# Week 1 — Q4–Q6 (Podcasts ingestion + chunking + search)

This notebook fetches DataTalks.Club podcasts, chunks paragraphs, indexes with **minsearch**, and answers a query.

In [118]:
import os, io, json, requests, traceback
from typing import Iterable, Callable, Dict, Any, List
from dataclasses import dataclass
import frontmatter
import sys
import re
import math

# Add the parent directory ('..') to the system path
sys.path.append(os.path.abspath('..'))

from minsearch import Index

from ai_data_pipelines.github_docs.github import GithubRepositoryDataReader
from ai_data_pipelines.common.chunking import sliding_window, chunk_documents

## Q4 — Download the podcast data and count records

In [119]:
@dataclass
class RawFile:
    filename: str
    content: str

In [120]:
reader = GithubRepositoryDataReader(
    repo_owner="DataTalksClub",
    repo_name="datatalksclub.github.io",
    allowed_extensions={"md", "mdx"},
    filename_filter=lambda p: p.startswith("_podcast/") and not p.endswith("_template.md")
)
raw = reader.read()
raw_docs = [RawFile(filename=f.filename, content=f.content) for f in raw]

In [121]:
def parse_frontmatter(raw_docs):
    parsed = []
    for rf in raw_docs:
        try:
            post = frontmatter.loads(rf.content)
            d = post.to_dict()
            d["filename"] = rf.filename
            parsed.append(d)
        except Exception as e:
            print(e)
            print(rf)
            pass
    return parsed

docs = parse_frontmatter(raw_docs)
len(docs)

184

## Q5 — Chunk by paragraphs (size=30, overlap=15) and count chunks

In [122]:
# Q5 — chunk by transcript paragraphs (size=30, overlap=15 -> step=15)

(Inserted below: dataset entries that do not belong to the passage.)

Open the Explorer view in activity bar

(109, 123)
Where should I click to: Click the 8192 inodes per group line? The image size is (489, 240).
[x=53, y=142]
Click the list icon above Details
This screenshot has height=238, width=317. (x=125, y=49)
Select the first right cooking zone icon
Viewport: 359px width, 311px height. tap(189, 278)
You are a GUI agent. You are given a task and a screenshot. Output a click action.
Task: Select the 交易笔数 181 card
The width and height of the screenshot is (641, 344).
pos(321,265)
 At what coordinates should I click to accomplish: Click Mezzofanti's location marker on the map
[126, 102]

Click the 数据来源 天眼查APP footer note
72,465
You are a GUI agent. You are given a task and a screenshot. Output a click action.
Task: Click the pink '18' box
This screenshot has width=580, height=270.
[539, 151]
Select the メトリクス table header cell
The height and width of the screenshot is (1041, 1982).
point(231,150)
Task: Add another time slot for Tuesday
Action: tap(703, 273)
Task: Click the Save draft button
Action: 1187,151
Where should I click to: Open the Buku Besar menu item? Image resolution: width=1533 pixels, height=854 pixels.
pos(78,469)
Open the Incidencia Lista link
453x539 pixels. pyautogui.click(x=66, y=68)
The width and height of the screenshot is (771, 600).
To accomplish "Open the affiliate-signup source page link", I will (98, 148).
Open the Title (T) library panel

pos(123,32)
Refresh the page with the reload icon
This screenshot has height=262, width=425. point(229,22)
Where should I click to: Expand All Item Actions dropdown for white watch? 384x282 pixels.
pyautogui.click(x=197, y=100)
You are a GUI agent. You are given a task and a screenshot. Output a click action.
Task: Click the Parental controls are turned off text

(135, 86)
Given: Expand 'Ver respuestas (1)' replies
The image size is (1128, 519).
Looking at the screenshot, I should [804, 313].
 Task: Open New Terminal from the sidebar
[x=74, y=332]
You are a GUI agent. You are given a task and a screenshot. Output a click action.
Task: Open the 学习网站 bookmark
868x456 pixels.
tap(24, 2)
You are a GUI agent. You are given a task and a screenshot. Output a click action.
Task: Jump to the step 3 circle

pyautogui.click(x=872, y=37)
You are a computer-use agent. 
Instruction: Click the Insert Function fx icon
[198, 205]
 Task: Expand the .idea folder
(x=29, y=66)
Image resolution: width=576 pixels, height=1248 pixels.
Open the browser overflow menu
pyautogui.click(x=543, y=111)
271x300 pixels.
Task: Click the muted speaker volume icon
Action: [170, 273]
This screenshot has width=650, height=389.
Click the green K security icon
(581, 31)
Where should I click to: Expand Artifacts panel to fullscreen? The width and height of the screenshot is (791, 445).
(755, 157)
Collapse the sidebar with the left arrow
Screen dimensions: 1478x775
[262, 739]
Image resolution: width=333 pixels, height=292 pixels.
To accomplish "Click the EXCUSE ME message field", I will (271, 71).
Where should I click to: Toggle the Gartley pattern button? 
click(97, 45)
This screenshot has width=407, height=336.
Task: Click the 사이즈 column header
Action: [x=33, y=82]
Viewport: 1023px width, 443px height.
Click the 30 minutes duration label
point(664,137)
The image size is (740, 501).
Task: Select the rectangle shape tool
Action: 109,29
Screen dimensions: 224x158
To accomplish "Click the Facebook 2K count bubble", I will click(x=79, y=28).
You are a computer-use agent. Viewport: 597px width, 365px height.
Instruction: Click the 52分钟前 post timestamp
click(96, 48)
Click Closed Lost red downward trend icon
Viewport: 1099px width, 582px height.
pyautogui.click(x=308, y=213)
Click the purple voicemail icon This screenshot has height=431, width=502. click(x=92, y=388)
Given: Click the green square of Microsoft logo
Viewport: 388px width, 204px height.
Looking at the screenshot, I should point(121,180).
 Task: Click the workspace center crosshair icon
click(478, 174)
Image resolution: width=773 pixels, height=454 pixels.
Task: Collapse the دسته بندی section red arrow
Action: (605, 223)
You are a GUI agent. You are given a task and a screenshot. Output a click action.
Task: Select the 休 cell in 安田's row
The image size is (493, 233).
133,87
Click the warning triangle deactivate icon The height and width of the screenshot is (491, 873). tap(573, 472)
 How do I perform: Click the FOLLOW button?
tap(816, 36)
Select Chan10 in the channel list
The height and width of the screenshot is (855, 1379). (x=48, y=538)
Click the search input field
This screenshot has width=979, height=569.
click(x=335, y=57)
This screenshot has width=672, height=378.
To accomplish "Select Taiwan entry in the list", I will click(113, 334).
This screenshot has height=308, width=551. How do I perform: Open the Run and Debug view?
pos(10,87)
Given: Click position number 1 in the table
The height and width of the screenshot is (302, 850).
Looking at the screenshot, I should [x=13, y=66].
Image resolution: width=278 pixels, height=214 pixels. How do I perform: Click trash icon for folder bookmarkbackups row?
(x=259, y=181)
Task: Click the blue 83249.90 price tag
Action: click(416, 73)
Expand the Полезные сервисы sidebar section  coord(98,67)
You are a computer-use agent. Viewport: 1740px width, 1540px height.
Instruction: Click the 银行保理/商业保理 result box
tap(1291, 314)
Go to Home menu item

def _split_body_content(body: str) -> list[str]:
    """
    Split markdown body into 'paragraphs' with emphasis on bullet lists.
    - Prefer bullets starting with '*' or '-' at the beginning of a line.
    - Clean trailing attribute blocks like {:target="_blank"}.
    - Fallback to blank-line paragraphs if no bullets found.
    """
    if not body:
        return []

    # Remove a standalone "Links:" line (common in these docs)
    body = re.sub(r'(?im)^\s*links:\s*$', '', body).strip()

    # Extract bullets: lines beginning with * or -
    bullets = re.findall(r'^\s*[\-\*]\s+(.*\S.*)$', body, flags=re.M)
    if bullets:
        clean = [re.sub(r'\{\:.*?\}', '', b).strip() for b in bullets]
        return [c for c in clean if c]

    # Fallback: split by blank lines
    parts = [p.strip() for p in re.split(r'\n\s*\n', body) if p.strip()]
    return parts

def _extract_paragraphs_from_doc(d: dict) -> list[str]:
    paras = []

    # 1) Transcript lines/headers as paragraphs
    tr = d.get("transcript")
    if isinstance(tr, list):
        for entry in tr:
            if isinstance(entry, dict):
                if entry.get("line"):
                    paras.append(str(entry["line"]).strip())
                elif entry.get("header"):
                    paras.append(str(entry["header"]).strip())
            elif isinstance(entry, str) and entry.strip():
                paras.append(entry.strip())

    # 2) Plus any body links/paragraphs in 'content'
    body = d.get("content") or ""
    paras.extend(_split_body_content(body))

    return paras

# Prepare docs for chunking: put the paragraph LIST into the 'content' field
docs_for_chunking = []
skipped = 0
for d in docs:
    fn = d.get("filename","")
    paras = _extract_paragraphs_from_doc(d)
    docs_for_chunking.append({**d, "content": paras})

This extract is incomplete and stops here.